— START OF Data section —

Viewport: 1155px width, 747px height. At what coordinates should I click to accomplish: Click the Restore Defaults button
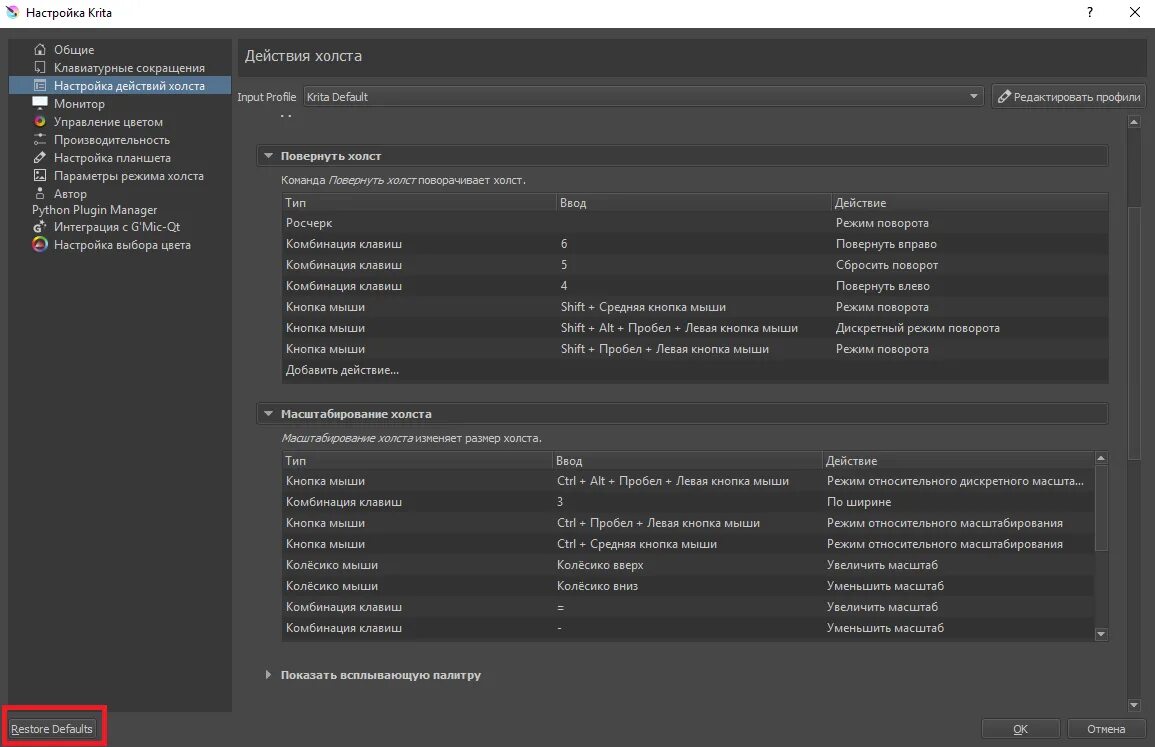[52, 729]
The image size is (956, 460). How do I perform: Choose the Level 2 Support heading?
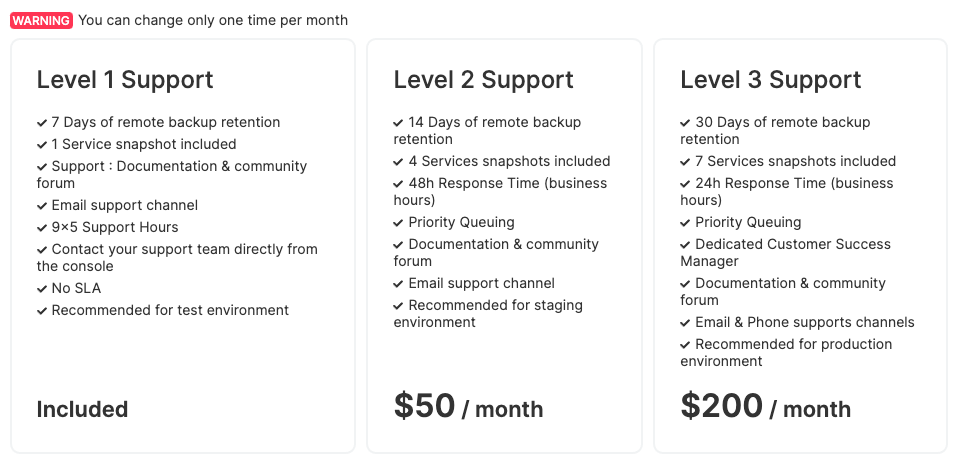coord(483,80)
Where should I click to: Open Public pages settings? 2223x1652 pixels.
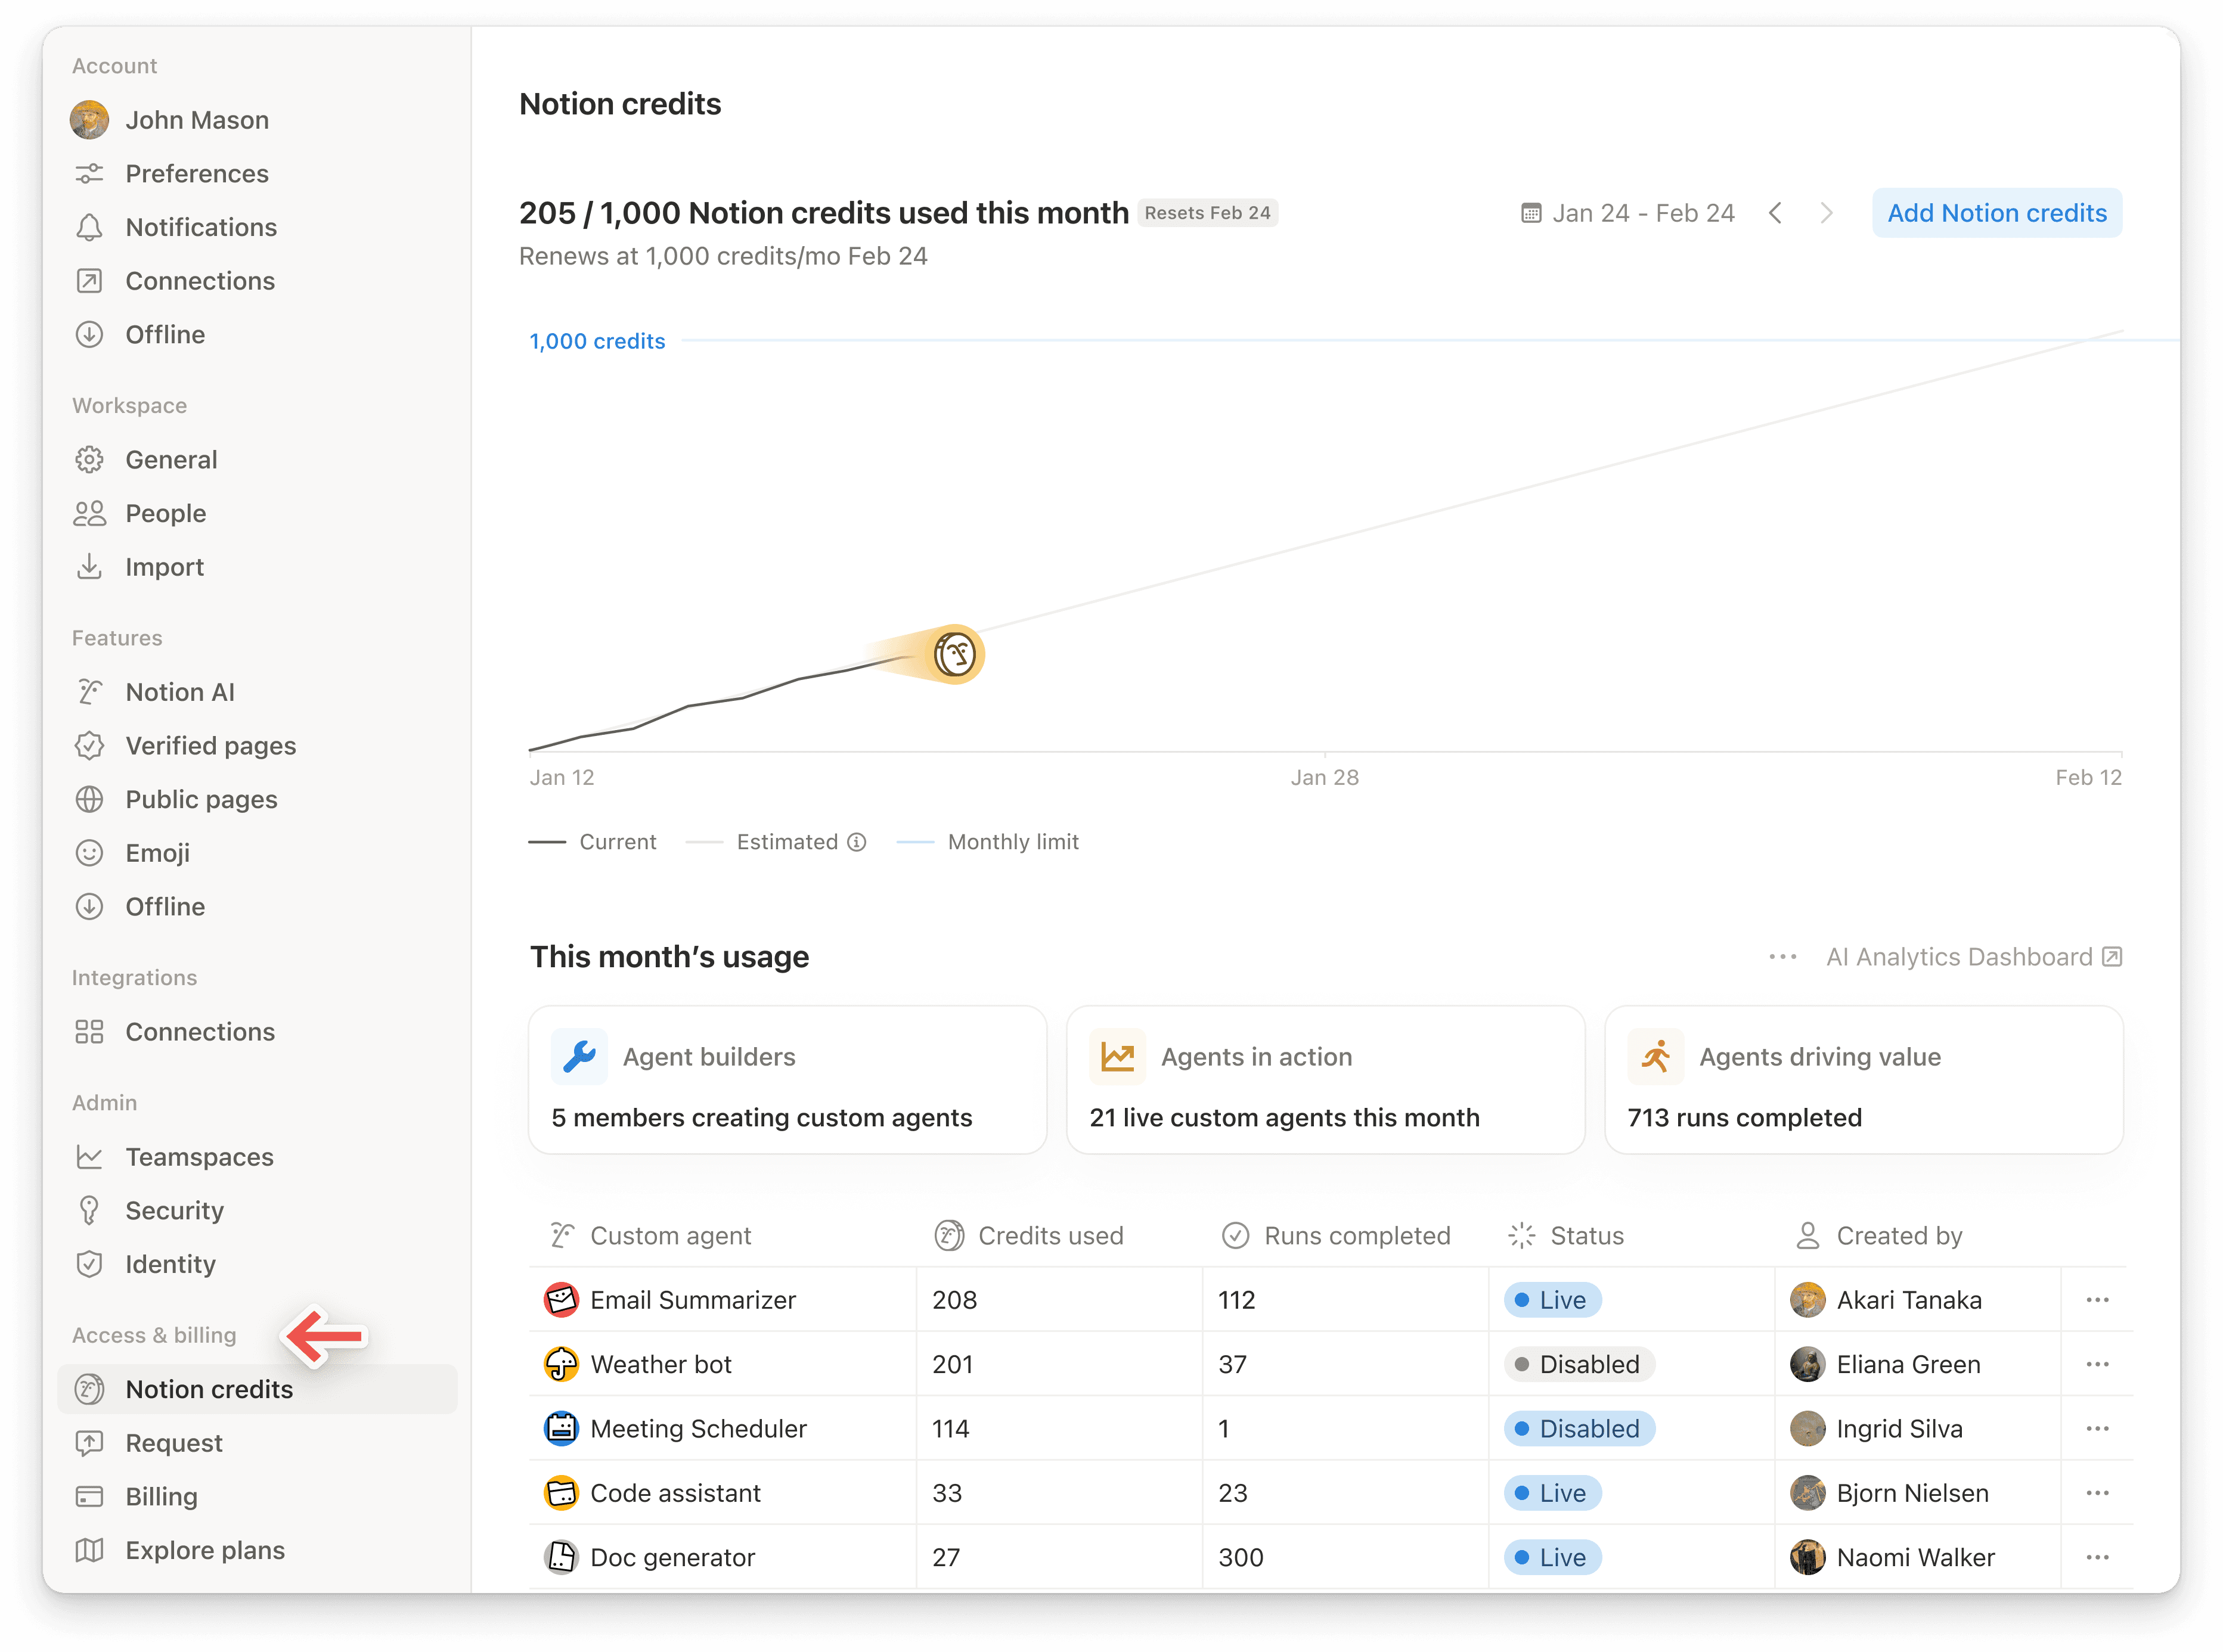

— END OF Data section —

• The task
Could you copy out all of the entries above word for word, leaving out the pictures?

• Full solution
Viewport: 1155px width, 747px height. At what coordinates should I click to accomplish: Click the Restore Defaults button
[52, 729]
The image size is (956, 460). How do I perform: Choose the Level 2 Support heading?
coord(483,80)
Where should I click to: Open Public pages settings? 2223x1652 pixels.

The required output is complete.